### PAGE EXCERPT
=== Begin Enclosure ===
Wilson's School

Tackling Racism, Homophobia & Bullying

For School to be a happy and productive place, kindness and respect is everything. These are values that we seek to promote in all aspects of school life, with the intention that pupils should have the strength of character to act decisively in the face of wrongdoing. Bullying is completely antithetical to the guiding principle of the school’s Code of Conduct: “everybody will act with courtesy and consideration to others at all times”.

Pupils are encouraged to be alert to bullying and to report it promptly when they become aware of it.  For staff, there is a duty to act promptly and firmly against bullying in accordance with school policy.

How bullying is prevented

The school raises awareness of the nature of bullying and different types of bullying in PSHE lessons, form time, assemblies and sometimes subject lessons in an attempt to raise awareness of such behaviour. Pupils are told how to report bullying and how it is dealt with. Assemblies address different forms of bullying (including racism and homophobia) in a systematic way. In assemblies teachers openly discuss differences between people that could motivate bullying, such as religion, ethnicity, disability, gender or sexuality. Pupils are taught that using any prejudice-based language is unacceptable. The Pupil Wellbeing Lead and Key Stage Directors review information about bullying regularly and evaluate the effectiveness of the methods used to prevent and tackle it. All teaching staff recognise that bullying and peer-on-peer abuse can be child protection issues that must be addressed.

How bullying is dealt with

A pupil who has been bullied will be given support. Time will be made available so that he has an immediate opportunity to discuss the experience with a form tutor, Head of Year, Pupil Support Manager or another member of staff of their choice. The purpose of this discussion will be to explore what has happened and provide reassurance for the pupil. This may lead to on-going support with the designated member of staff, the school counsellor or school nurse or somebody else. Over time, the goal will be to ensure that self-esteem and self-confidence is restored. Parents will be contacted and, where necessary, given further information and advice.

A pupil who has perpetrated bullying will also be given the opportunity to discuss what has happened and how he become involved. The purpose of this meeting will be to ensure that the perpetrator accepts that their behaviour was wrong, knows that the bullying must stop and that they will be closely monitored – and to establish the plan of action for improving their attitude. Occasionally, the perpetrator may also be advised to seek counselling or anger management support.
=== End Enclosure ===
### TASK PROMPT
According to the school's bullying policy page, who reviews information about bullying regularly and evaluates the effectiveness of the methods used to prevent and tackle it?

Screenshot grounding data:
=== Begin Enclosure ===
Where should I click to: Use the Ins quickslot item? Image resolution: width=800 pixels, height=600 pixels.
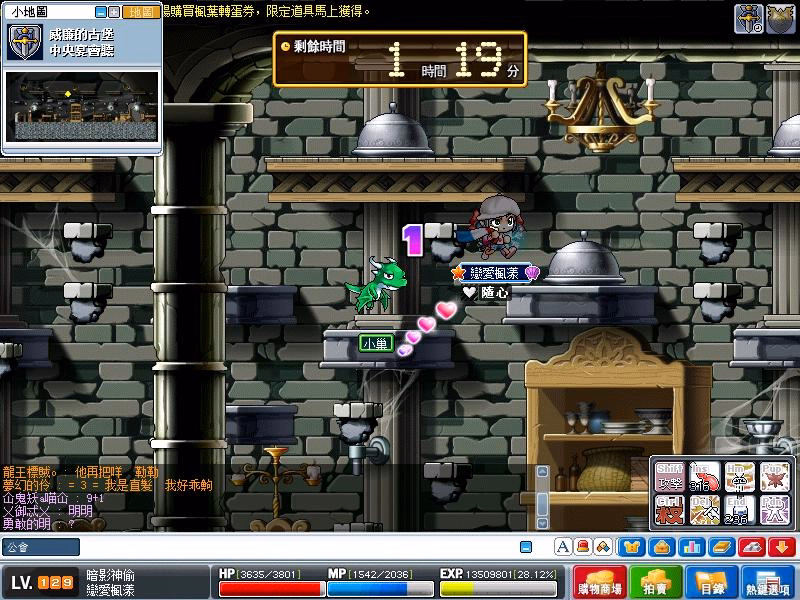click(705, 477)
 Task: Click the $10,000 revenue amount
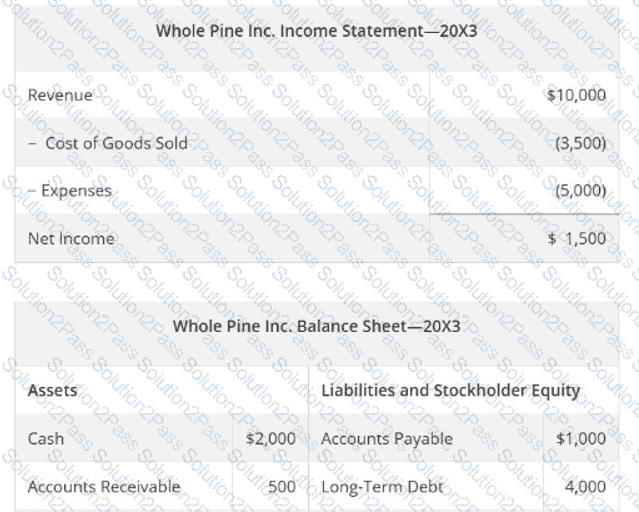tap(577, 95)
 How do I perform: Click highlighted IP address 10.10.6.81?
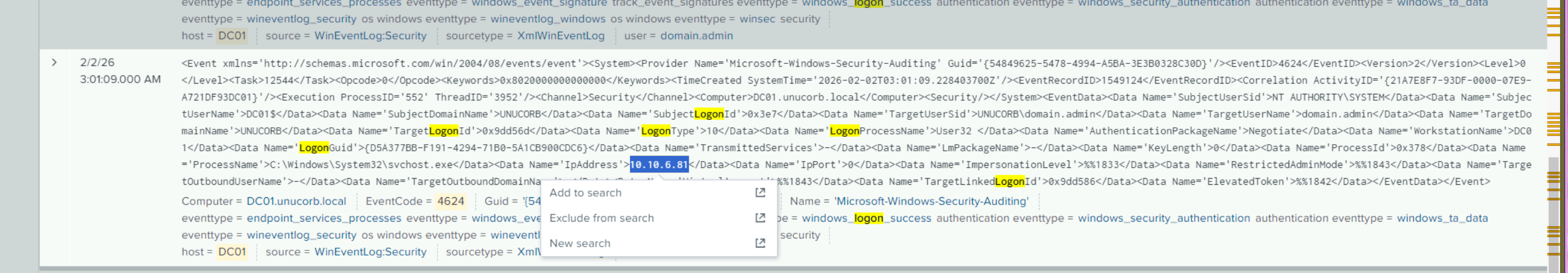coord(658,164)
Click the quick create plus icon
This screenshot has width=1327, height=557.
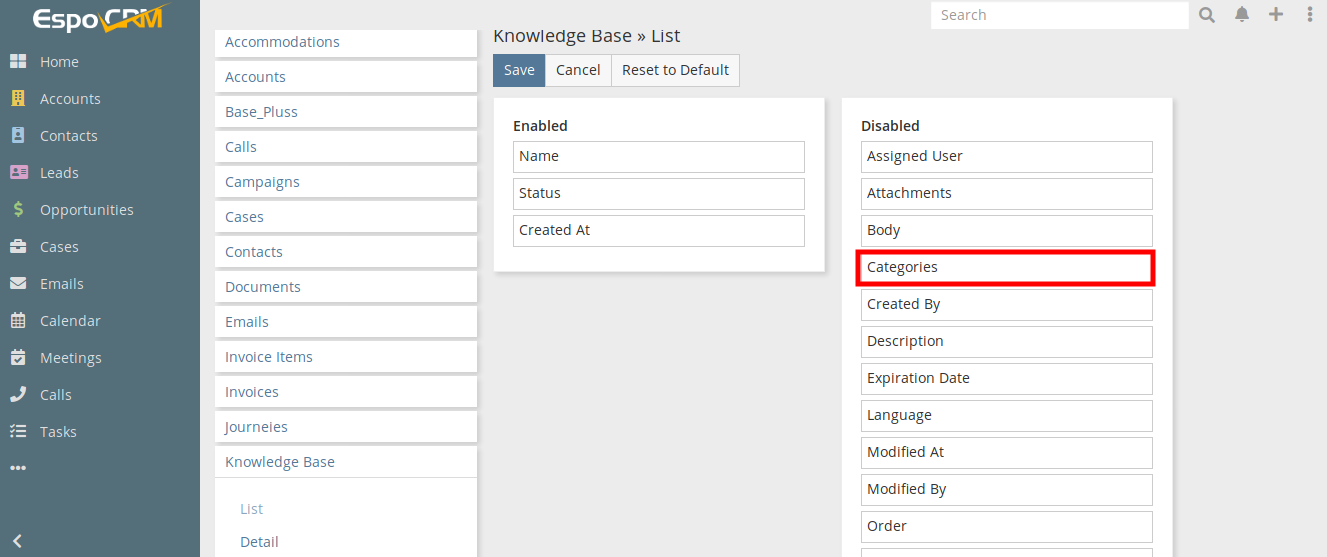click(1276, 15)
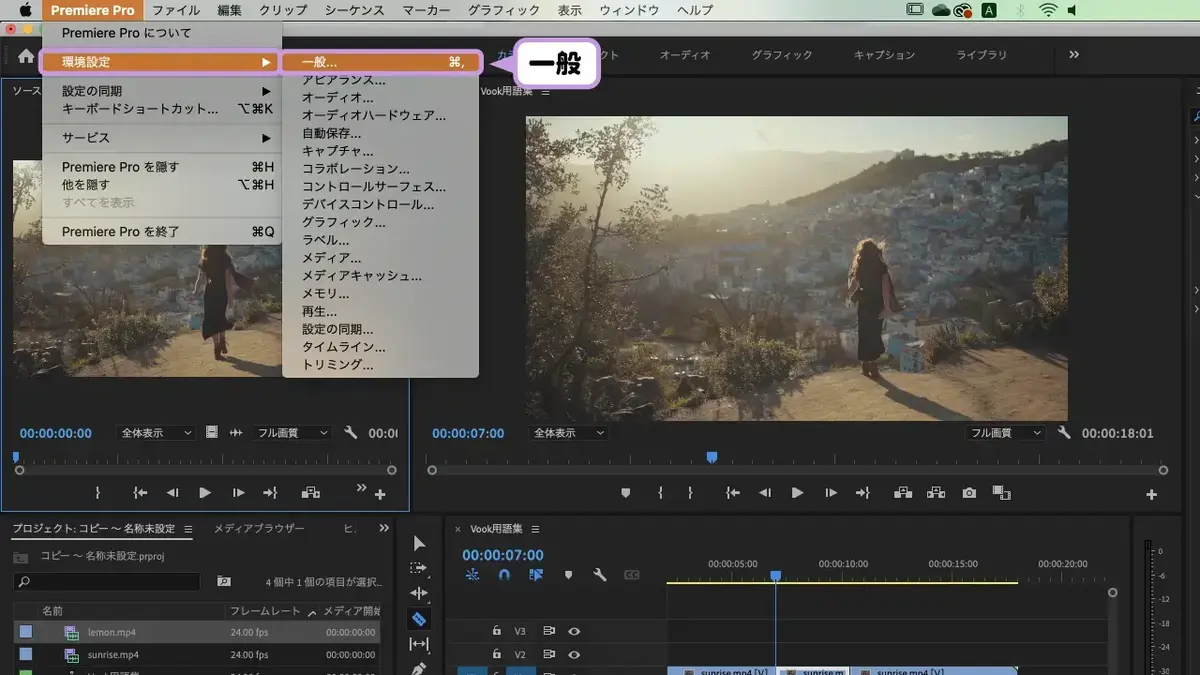1200x675 pixels.
Task: Select the Selection arrow tool
Action: pos(419,543)
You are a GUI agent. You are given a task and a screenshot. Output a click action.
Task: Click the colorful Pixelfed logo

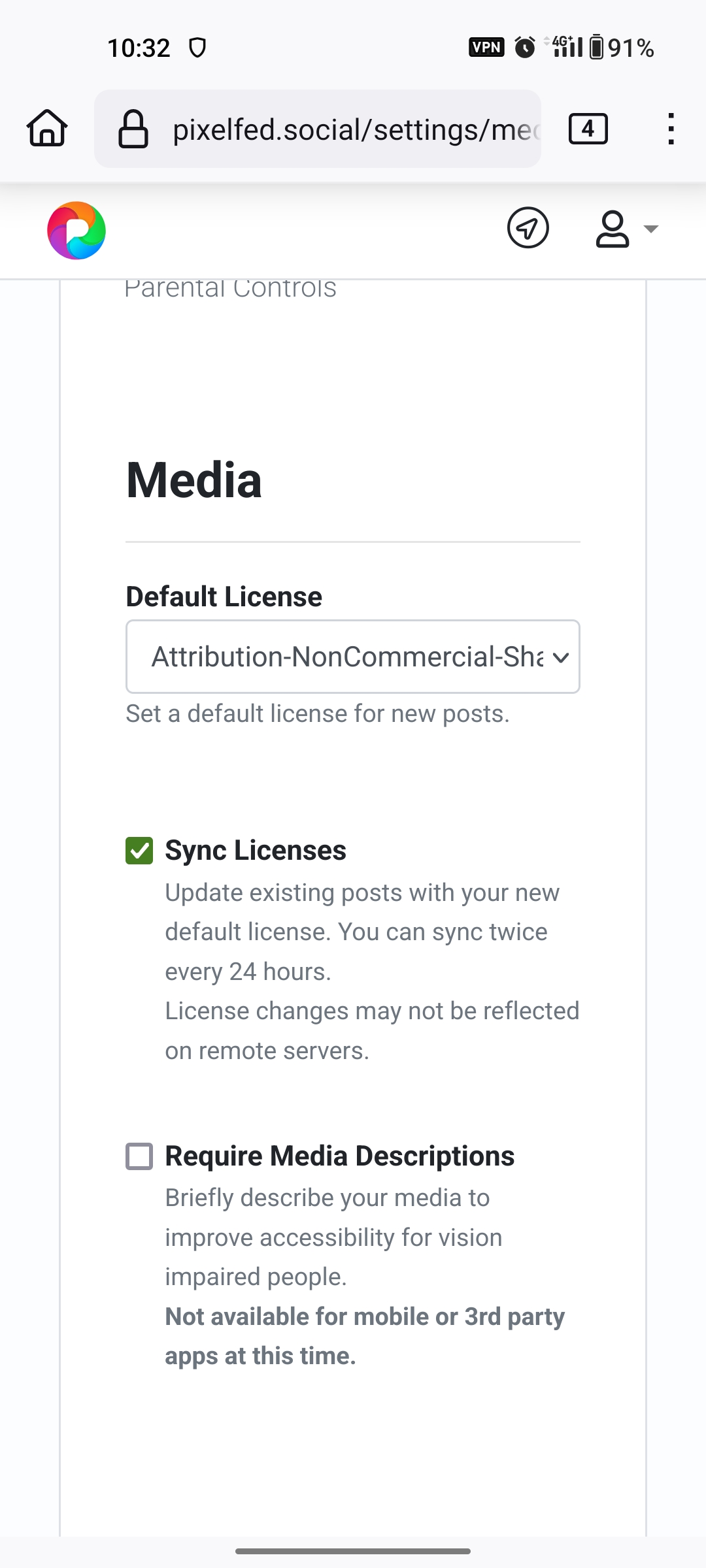click(x=76, y=231)
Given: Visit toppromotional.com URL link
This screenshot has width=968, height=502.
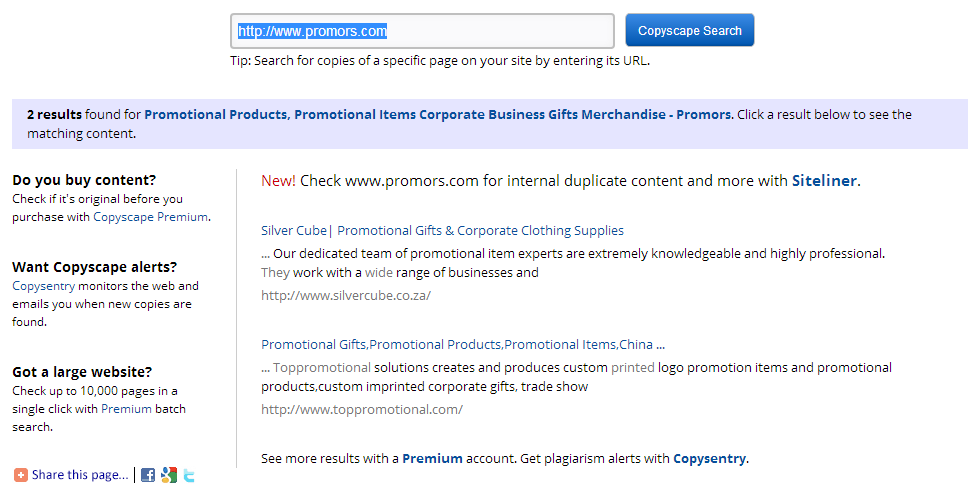Looking at the screenshot, I should point(362,409).
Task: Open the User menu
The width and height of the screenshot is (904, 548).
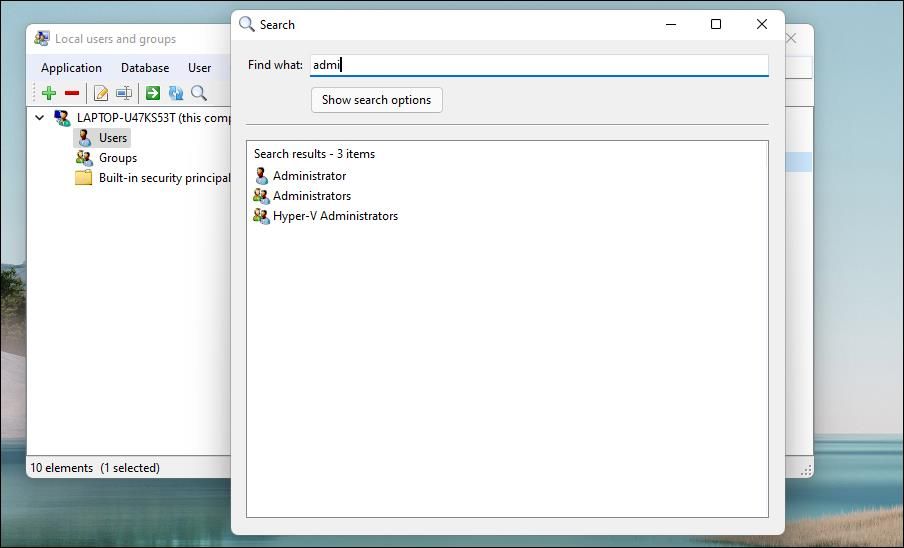Action: [199, 68]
=== End Enclosure ===
### SOLUTION
The Pupil Wellbeing Lead and Key Stage Directors.